* [Task goal] Check every line of the data for the word "will", and copy those that have it.

The data section start

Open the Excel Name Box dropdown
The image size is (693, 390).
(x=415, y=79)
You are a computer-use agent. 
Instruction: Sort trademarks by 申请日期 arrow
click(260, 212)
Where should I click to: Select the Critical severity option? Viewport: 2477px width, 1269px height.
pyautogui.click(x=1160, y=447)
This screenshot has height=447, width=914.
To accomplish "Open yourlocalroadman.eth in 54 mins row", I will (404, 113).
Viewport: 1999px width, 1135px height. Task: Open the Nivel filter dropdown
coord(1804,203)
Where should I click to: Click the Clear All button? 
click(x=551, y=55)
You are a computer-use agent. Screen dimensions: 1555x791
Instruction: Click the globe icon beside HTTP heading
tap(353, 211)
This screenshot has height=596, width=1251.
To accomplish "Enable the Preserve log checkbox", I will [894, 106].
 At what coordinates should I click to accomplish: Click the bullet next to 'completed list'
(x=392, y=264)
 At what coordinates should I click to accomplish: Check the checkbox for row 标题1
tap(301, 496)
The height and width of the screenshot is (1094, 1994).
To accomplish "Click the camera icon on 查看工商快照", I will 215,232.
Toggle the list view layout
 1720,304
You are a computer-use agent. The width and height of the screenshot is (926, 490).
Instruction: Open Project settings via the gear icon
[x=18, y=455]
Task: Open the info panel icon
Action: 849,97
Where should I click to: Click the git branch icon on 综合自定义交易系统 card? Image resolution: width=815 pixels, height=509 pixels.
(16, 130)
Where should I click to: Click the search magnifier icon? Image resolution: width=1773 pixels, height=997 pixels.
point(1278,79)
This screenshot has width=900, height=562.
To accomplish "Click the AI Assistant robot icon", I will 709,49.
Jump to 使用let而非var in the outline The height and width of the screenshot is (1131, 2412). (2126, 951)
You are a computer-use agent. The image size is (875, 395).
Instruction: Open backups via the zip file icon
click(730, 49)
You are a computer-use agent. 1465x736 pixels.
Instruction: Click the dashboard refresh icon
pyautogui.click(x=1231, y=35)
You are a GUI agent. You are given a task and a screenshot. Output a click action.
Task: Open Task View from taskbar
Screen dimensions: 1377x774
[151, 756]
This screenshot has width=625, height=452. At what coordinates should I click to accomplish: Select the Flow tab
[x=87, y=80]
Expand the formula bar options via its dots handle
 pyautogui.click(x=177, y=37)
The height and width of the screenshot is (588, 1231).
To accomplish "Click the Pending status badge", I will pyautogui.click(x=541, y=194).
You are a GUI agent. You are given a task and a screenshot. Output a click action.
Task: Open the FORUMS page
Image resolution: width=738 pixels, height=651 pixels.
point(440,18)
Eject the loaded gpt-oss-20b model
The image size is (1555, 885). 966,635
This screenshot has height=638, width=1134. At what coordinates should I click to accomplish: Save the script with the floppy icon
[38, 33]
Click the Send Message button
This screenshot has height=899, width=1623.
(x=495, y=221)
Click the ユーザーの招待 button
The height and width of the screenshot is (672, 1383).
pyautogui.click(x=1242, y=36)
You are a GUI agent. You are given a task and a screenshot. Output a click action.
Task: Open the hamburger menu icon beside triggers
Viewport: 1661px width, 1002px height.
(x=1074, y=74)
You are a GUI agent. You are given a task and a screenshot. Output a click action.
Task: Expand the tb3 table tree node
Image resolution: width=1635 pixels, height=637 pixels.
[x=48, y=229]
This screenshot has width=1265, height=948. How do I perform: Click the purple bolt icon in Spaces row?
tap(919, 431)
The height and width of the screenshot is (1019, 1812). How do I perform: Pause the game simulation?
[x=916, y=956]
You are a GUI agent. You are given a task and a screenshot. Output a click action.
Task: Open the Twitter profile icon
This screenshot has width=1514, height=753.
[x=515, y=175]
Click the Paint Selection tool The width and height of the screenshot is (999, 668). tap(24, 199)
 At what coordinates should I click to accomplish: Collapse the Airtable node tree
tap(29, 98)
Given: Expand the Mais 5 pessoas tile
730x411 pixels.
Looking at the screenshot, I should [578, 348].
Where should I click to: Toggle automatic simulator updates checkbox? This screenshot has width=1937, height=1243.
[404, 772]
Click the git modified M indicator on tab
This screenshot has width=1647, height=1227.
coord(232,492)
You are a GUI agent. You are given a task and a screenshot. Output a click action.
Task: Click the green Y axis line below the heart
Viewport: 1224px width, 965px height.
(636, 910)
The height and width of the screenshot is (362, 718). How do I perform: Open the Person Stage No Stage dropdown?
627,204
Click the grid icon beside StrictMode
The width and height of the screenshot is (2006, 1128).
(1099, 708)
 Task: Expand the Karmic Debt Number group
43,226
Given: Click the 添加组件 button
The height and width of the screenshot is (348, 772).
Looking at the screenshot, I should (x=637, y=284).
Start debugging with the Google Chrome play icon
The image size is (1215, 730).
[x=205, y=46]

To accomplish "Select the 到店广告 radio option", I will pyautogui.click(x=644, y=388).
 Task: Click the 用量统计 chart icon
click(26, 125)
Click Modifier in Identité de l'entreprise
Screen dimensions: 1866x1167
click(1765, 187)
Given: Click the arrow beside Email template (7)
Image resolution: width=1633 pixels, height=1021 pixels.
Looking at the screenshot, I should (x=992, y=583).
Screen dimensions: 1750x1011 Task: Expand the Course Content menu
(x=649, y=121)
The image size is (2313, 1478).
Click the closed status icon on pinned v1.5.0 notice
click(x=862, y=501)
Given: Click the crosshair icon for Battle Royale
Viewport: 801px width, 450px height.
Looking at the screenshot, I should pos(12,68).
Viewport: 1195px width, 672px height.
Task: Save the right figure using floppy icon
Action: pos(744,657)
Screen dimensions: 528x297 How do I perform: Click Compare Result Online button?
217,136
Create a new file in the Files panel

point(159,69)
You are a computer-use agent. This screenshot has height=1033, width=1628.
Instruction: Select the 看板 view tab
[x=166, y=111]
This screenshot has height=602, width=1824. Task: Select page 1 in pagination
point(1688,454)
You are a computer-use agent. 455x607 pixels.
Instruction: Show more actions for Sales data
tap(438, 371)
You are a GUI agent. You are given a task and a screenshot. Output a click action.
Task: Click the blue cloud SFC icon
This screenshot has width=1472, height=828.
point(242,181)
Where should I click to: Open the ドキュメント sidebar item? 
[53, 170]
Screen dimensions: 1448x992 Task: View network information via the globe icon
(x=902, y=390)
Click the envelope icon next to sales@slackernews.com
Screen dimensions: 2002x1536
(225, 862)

The data section end

* [Written solution]
To accomplish "Open yourlocalroadman.eth in 54 mins row", I will (404, 113).
To accomplish "Enable the Preserve log checkbox", I will [894, 106].
To accomplish "Click the camera icon on 查看工商快照", I will 215,232.
To accomplish "Click the AI Assistant robot icon", I will 709,49.
To accomplish "Click the Pending status badge", I will pyautogui.click(x=541, y=194).
To accomplish "Select the 到店广告 radio option", I will pyautogui.click(x=644, y=388).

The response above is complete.